## EXERCISE REQUIREMENTS
In the records below, the line that contains "Instruction: Click the 2023 x-axis label" marks the start. Copy it and each line after it through the end, exactly, without pictures.
==================================================
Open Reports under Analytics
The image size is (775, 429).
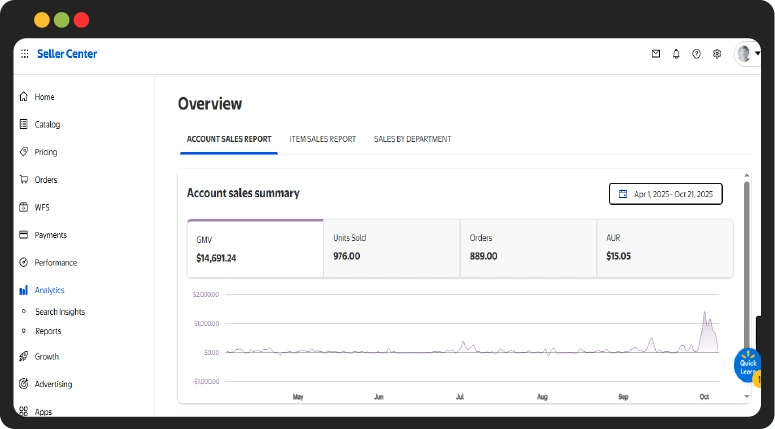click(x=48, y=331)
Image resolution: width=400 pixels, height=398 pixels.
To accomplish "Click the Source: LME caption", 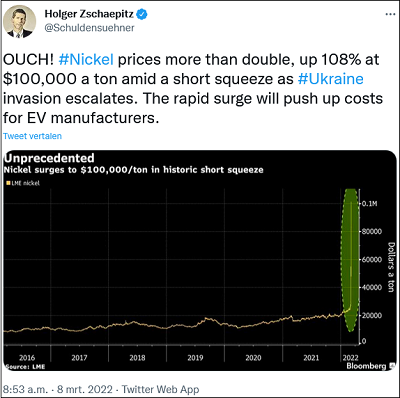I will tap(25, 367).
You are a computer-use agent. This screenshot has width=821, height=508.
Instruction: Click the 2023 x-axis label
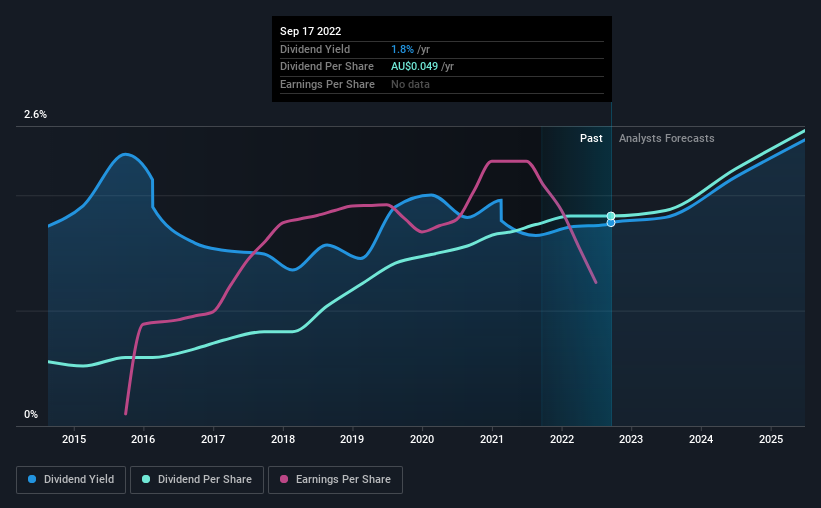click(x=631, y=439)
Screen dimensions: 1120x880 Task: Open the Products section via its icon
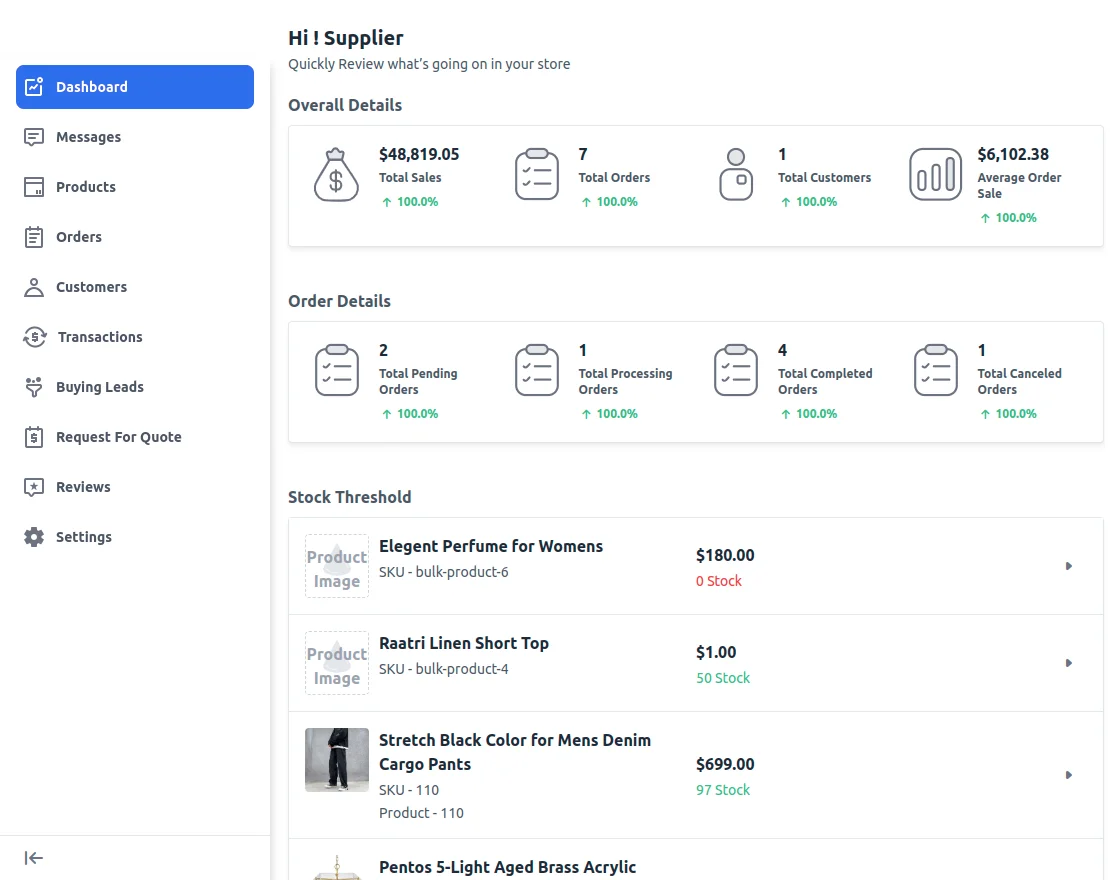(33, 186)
==================================================
## OUTPUT
Instruction: Click the 2023 x-axis label
click(x=631, y=439)
Screen dimensions: 1120x880 Task: Open the Products section via its icon
(33, 186)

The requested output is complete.